Anyway, back to my strange dream last night, I don't even recognise the place. It was an island, connected to the mainland by a swaying bridge. I don't even know which island in Malaysia this is, or is it not in Malaysia? I don't know. My dreams are always like that...strange details. I can still remember the clear and blue water of the ocean and I can still hear the waves smashing the beach. Zaki and I were crossing the bridge and we reached the island and went to a house. Of course I don't know who's house it is..it was an alien place to me. There we met a family, a pair of parents with a daughter. I cannot remember the face, I don't think she has a face. Anyway, in a second, zaki has already married this girl!! I don't know how this happened, knowing him I don't think he has the heart to do that to me. He was so different, he was not like what I described to be somewhere up there in this post. It's like it's a different man wearing zaki's face. A mean person who doesn't care how I feel. I cried and I cried...maybe I really cried. I always do that, it's not a rare occasion that I scream, I talk and I cry in my sleep. Zaki was always there to comfort me when I do that, snapped me back to reality. My sweet and lovely reality..not like in the dream.

But this time, zaki was quite a distance from me. He had to comfort our second little girl who was crying for milk. It was so hard for me to get back to my real life..the dream was like a reality to me. I panicked, I screamed and I mumbled words that I don't even remember now. With all my strength I tried to open my eyes because I know, this must be dream. My zaki won't do this to me, he's the sweetest guy on earth. I can't...I tried again. I tried and I tried..it was tiring..I was drained. I was beginning to accept it as a reality that I have to face. But no, I don't want to accept it. I had to give it a last try, with all my might. And finally I did...I came back to reality. There was zaki, his eyes shut in a peaceful sleep. I touched his cheek, he opened his eyes asking me what's wrong. I told him about the dream...or maybe we can call it a nightmare. He said no..I will never do that to you. I love you..you are the love of my life, go back to sleep dearie. I looked at the clock..it was half past five in the morning. It was a long dream...

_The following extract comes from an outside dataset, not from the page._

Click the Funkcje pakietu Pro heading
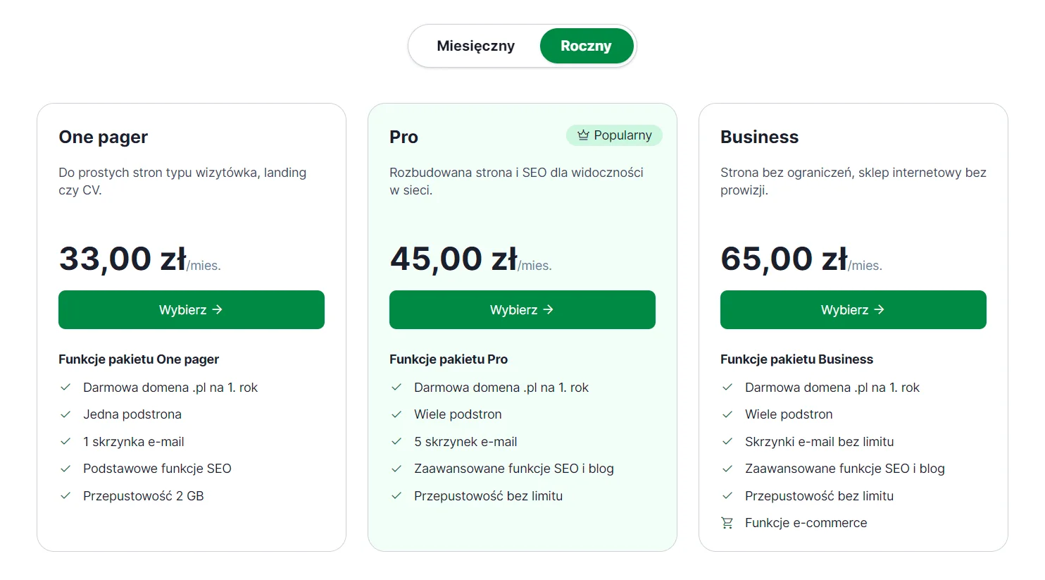 coord(449,359)
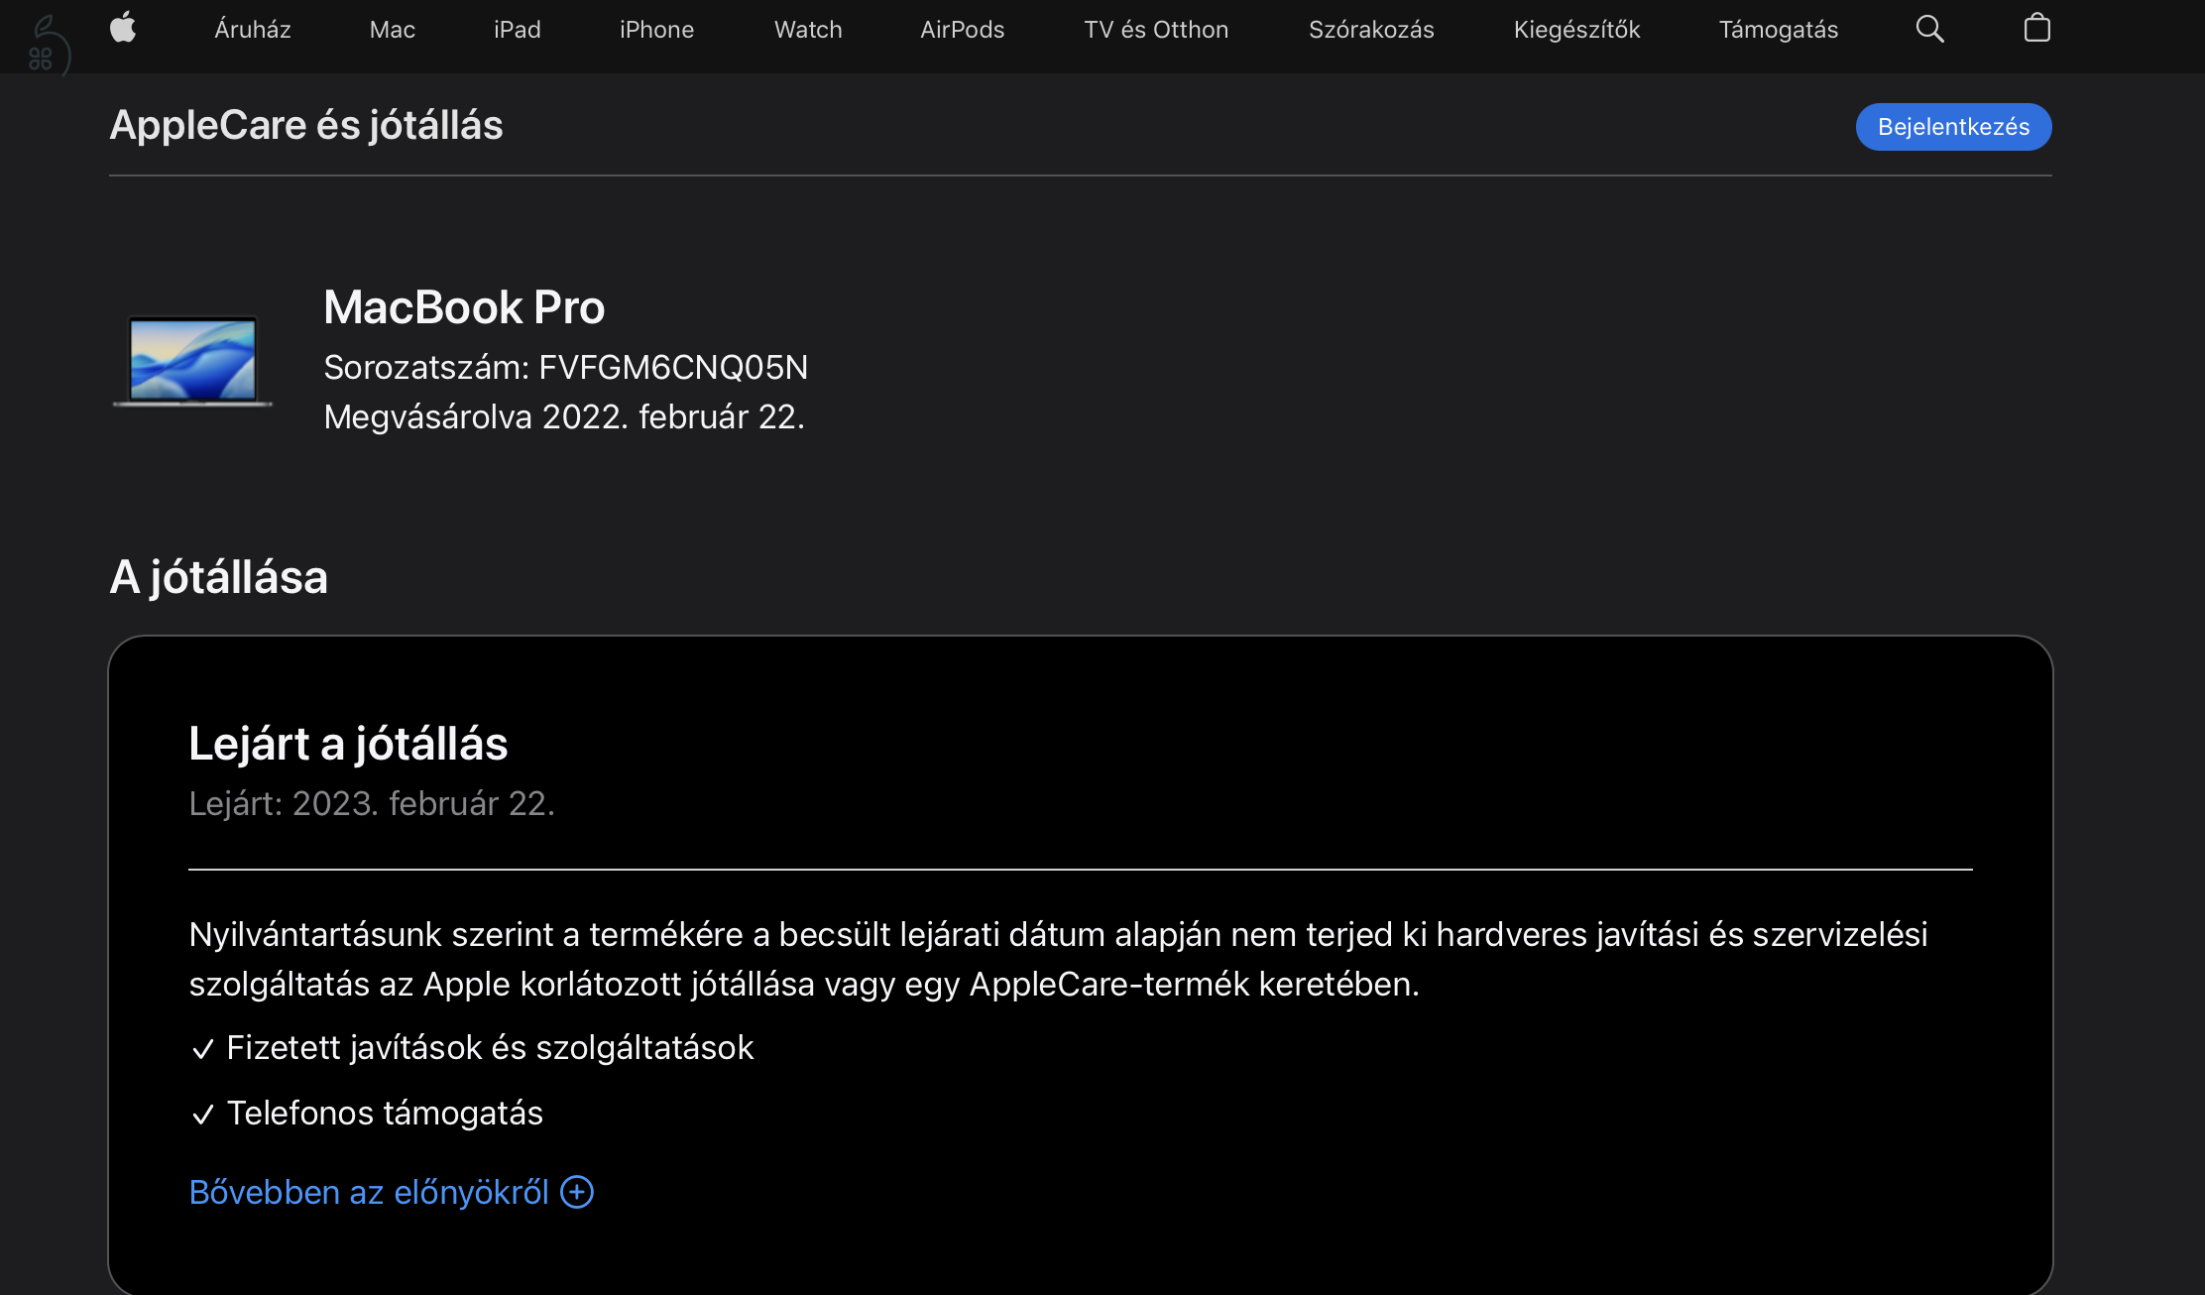This screenshot has height=1295, width=2205.
Task: Click the AppleCare és jótállás heading
Action: click(305, 125)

Today I woke up thinking about the dream, wondering what brings myself to have such a dream. It's true that we can't control our dreams but sometimes the dreams somehow relate to our real life. Maybe I am afraid that something like that would happened to me..touch wood..God forbid. I'm back to my sweet normal life. I'm in my oficce...back to my PhD work...there are loads to do. I have a deadline to meet..my presentation is nearing.

Introducing....

Today marked the birth of this blog, dedicated to zaki and zura's family. This blog will be maintained by me, zura and will be full of stories of our ups and downs. The wonderfull and happy moments are priceless, unforgettable and I wouldn't exchange with anything, even if 1million Malaysian ringgit is offered to me. The sad and difficult times come and go (luckily not too often), but we stood tall hanging on with every bit of strength we have as a family. I love my family, it is like a childhood dream comes to live. I'm thankful to have such a family like mine now...it's too good to be true. I wouldn't ask for more, Alhamdulillah....

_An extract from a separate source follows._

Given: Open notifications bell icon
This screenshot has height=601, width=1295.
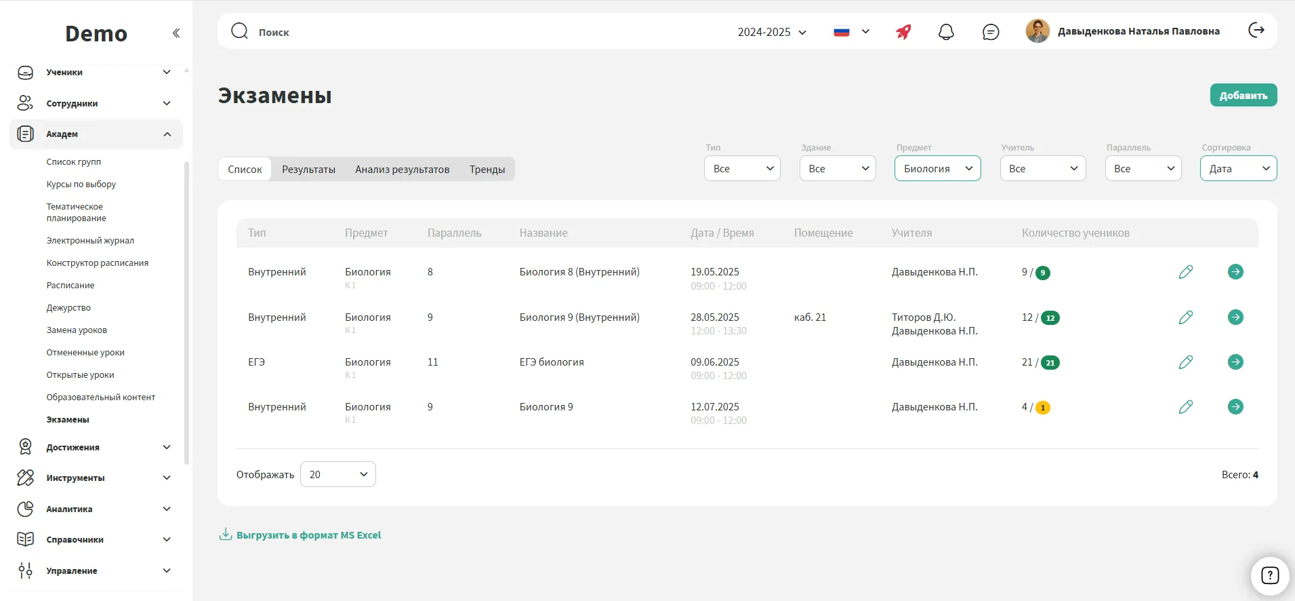Looking at the screenshot, I should pyautogui.click(x=946, y=32).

Zaki and I got married in 2002...after about one year of courting that is...hehehe. It was a long story of how we got to be married to each other. Long story cut short, we met in the university where we sweat to get hold of our chemical engineering degree but it's not that straight forward. Nope..we were not officially in love while we were in England even if both of us have been to the city of love, Paris. Yes it is a long story, maybe I'll give out the whole story in one of the posts later.

We've spent wonderful moments together though. The family members keep increasing year by year...hahaha. The children are our gems, each has their own shape and colour. They are the living proof af the love that we cherish. Ikhwan Firdaus, Marsya Syazweena and Alya Humaira..you guys are the love of my life.